Calendrier et rendement attendu
François Fillon n'a pas exclu que cette réforme, menée en «concertation étroite» avec le patronat et les syndicats, aboutisse à une hausse de la TVA en 2009. Son «ordre de grandeur» pourrait être de cinq points selon le Premier ministre, conformément à ce que préconise Jean Arthuis, président centriste de la commission des finances du Sénat et grand défenseur de la TVA sociale.
A partir des évaluations de Jean Arthuis, chaque point supplémentaire de TVA pourrait rapporter aux caisses de l'Etat 7 milliards d'euros sur les produits aujourd'hui taxés à 19,6 % et 2 milliards de plus sur ceux taxés à 5,5 %.
Avantages et effets pervers
La TVA dite sociale présente l'avantage d'alléger le coût du travail et de taxer un peu plus les produits importés, notamment ceux qui proviennent des pays à bas coûts.

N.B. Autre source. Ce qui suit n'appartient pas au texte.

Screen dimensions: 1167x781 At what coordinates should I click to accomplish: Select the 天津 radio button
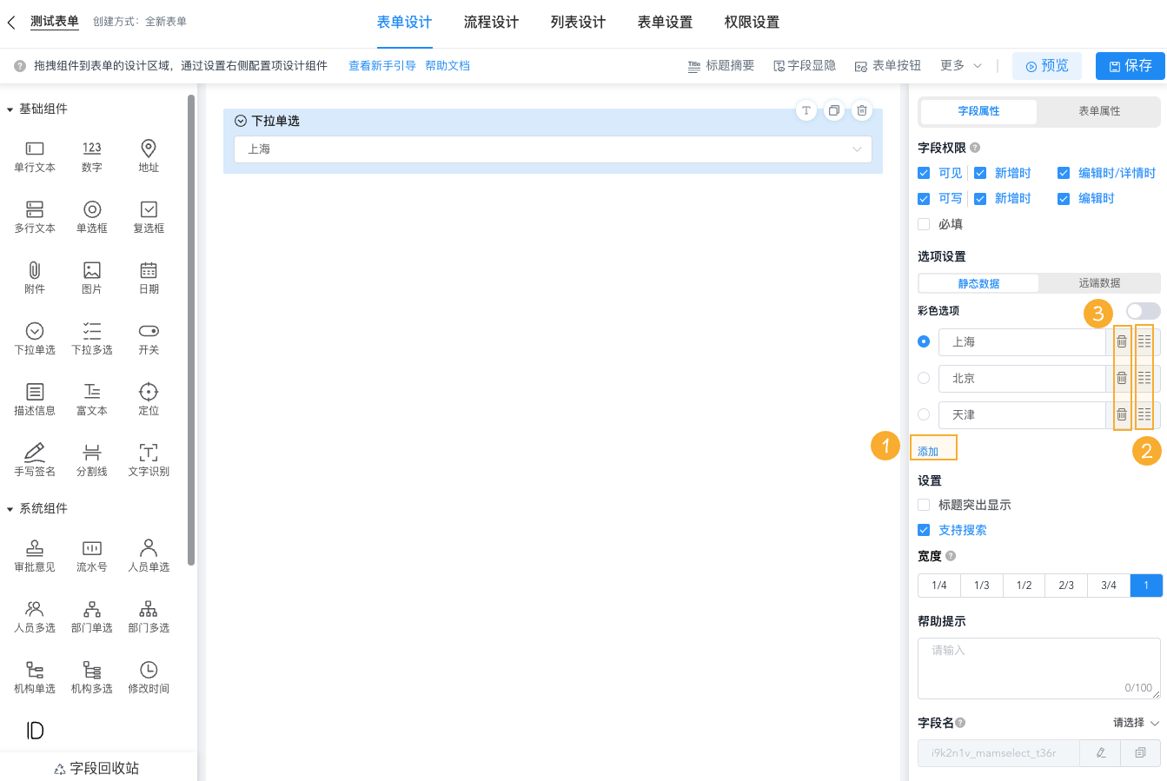pos(924,414)
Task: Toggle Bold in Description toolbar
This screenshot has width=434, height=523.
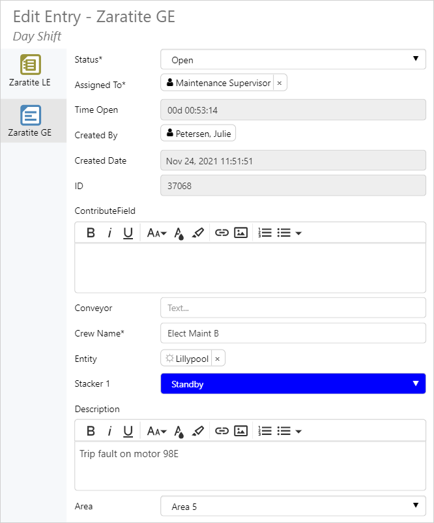Action: tap(91, 431)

En revanche, les syndicats de salariés et l'opposition font valoir qu'elle a surtout le défaut de s'appliquer à tous les consommateurs sans distinction de revenus. Le président du Modem, François Bayrou, prédit «une baisse du niveau de vie» au détriment de «tous les Français, spécialement les plus pauvres». «On va faire payer les personnes âgées qui jusqu'à maintenant ne payaient pas», a fait remarquer Dominique Strauss-Kahn. Le PCF redoute une «répercussion dans des hausses de prix par les entreprises, (ce qui) accentuerait le freinage de la consommation populaire». «C'est une TVA anticonsommation» pour François Hollande et une mesure «très injuste et ensuite économiquement sans doute très dangereuse» aux yeux de Ségolène Royal.
Le Premier ministre a déjà averti que la «TVA antidélocalisations» tomberait à l'eau si le risque d'inflation était trop fort. Reste le coût politique : Alain Juppé, qui a fait passer la TVA de 18,6 à 20,6 % en 1995, en sait quelque chose…

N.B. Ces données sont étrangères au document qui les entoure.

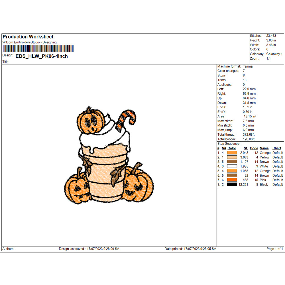285x285 pixels.
Task: Click the Zoom 1:1 value
Action: tap(268, 58)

Les médecins très intéressés
Ce n'est pas habituel, mais les présidents de la Csmf et de MG-France paraissent pour une fois sur la même longueur d'onde : le projet de TVA sociale est une piste très intéressante, disent Michel Chassang, pour la Confédération, et Martial Olivier-Koehret, pour MG-France.
«Cela permettra, souligne le premier, d'élargir l'assiette du financement et de détaxer la main-d'oeuvre, ce qui est une bonne chose pour l'emploi, tout en faisant participer les produits importés à ce financement.»
« Un financement uniquement fondé sur les salaires ne peut qu'alourdir le coût du travail et empêcher le développement économique. C'est pourquoi la piste de la TVA sociale est très intéressante. Mais il convient évidemment d'en étudier toutes les conséquences et cela demande une réflexion approfondie», affirme, de son côté, le président de MG-France.
Plus réservé, le président de la FMF estime que «c'est une des pistes de travail actuelles». Mais, ajoute le Dr Jean-Claude Régi, il faudrait «aller au fond des choses et remettre à plat l'ensemble du système: le financement mais aussi et surtout l'organisation du système de soins. Les deux sont étroitement liés».